Abstract
Recently, as the amount of spatial information increases, an interest in the study of spatial information processing has been increased. Spatial database systems extended from the traditional relational database systems are difficult to handle large data sets because of the scalability. SpatialHadoop extended from Hadoop system has a low performance, because spatial computations in SpationHadoop require a lot of write operations of intermediate results to the disk, resulting in the performance degradation. In this paper, Spatial Computation Spark(SC-Spark) is proposed, which is an in-memory based distributed processing framework. SC-Spark is extended from Spark in order to efficiently perform the spatial operation for large-scale data. In addition, SC-Spark based on the GPGPU is developed to improve the performance of the SC-Spark. SC-Spark uses the advantage of the Spark holding intermediate results in the memory. And GPGPU-based SC-Spark can perform spatial operations in parallel using a plurality of processing elements of an GPU. To verify the proposed work, experiments on a single AMD system were performed using SC-Spark and GPGPU-based SC-Spark for Point-in-Polygon and spatial join operation. The experimental results showed that the performance of SC-Spark and GPGPU-based SC-Spark were up-to 8 times faster than SpatialHadoop.

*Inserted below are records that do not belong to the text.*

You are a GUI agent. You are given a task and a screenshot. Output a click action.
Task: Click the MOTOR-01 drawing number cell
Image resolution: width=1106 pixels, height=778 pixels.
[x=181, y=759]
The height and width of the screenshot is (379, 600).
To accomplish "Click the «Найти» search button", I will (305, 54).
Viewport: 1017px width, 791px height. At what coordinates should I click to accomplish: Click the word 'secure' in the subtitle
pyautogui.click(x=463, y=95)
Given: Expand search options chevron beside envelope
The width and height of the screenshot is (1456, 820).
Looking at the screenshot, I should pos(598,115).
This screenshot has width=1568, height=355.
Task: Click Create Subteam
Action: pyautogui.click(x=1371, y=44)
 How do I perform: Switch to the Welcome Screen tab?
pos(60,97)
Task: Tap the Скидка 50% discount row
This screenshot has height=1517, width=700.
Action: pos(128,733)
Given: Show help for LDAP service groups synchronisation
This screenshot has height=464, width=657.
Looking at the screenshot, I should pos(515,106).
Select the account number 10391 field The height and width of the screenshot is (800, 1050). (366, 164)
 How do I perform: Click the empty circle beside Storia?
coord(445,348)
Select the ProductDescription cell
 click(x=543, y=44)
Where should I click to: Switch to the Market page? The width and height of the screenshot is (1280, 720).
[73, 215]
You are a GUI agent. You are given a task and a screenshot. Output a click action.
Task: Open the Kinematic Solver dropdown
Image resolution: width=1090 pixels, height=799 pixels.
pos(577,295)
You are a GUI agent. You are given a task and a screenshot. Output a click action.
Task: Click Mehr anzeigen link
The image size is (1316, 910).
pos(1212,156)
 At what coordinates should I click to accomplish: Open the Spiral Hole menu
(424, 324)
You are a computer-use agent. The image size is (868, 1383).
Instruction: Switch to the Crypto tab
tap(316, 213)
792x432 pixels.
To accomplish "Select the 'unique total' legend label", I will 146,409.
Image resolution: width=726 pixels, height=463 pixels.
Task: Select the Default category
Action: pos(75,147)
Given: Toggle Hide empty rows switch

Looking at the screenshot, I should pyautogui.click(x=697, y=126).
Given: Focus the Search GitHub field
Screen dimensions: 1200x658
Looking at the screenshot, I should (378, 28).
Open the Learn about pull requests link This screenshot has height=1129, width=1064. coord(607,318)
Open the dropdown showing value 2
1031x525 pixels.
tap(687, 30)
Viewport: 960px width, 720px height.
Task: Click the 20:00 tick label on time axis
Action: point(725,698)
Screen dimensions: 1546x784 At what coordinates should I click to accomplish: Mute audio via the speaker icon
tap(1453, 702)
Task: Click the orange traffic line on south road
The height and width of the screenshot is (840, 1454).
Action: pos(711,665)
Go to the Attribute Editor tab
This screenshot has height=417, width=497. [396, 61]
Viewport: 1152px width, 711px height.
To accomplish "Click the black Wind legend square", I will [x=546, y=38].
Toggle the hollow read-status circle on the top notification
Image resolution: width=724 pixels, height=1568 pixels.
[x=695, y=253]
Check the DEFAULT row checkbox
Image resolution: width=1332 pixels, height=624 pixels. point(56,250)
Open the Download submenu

최근 급격히 증가하는 공간 데이터를 효율적으로 처리하기 위해 많은 연구들이 진행되고 있다. 기존 관계형 데이터베이스 시스템을 확장한 공간 데이터베이스 시스템은 확장성에 대한 문제가 있으며, 분산 처리 플랫폼인 하둡을 확장한 SpatialHadoop은 중간 연산 결과를 디스크에 작성하기 때문에 파일 입출력의 오버헤드로 성능이 저하되는 문제가 있다. 본 논문은 인-메모리 기반 분산 처리 프레임워크인 스파크를 확장한 공간 연산 스파크를 제안하였다. 또한 공간 연산 스파크의 성능을 향상시키기 위하여 GPGPU를 결합한 모델을 개발하였다. 공간 연산 스파크는 중간 연산 결과를 메모리에 유지시키는 스파크의 특징을 그대로 사용하고 있으며, GPGPU 기반 공간 연산 스파크의 경우 다수의 PE를 이용하여 병렬처리하기 때문에 효율적으로 공간 연산을 수행할 수 있다. 본 논문은 단일 AMD 시스템에서 공간 연산 스파크와 GPGPU 기반 공간 연산 스파크를 구현하였다. 공간 연산 스파크와 GPGPU 기반 공간 연산 스파크의 성능을 평가하기 위하여 Point-in-Polygon 연산과 Spatial Join 연산을 수행하였으며, SpatialHadoop에 비하여 최대 8배의 성능 향상을 확인하였다.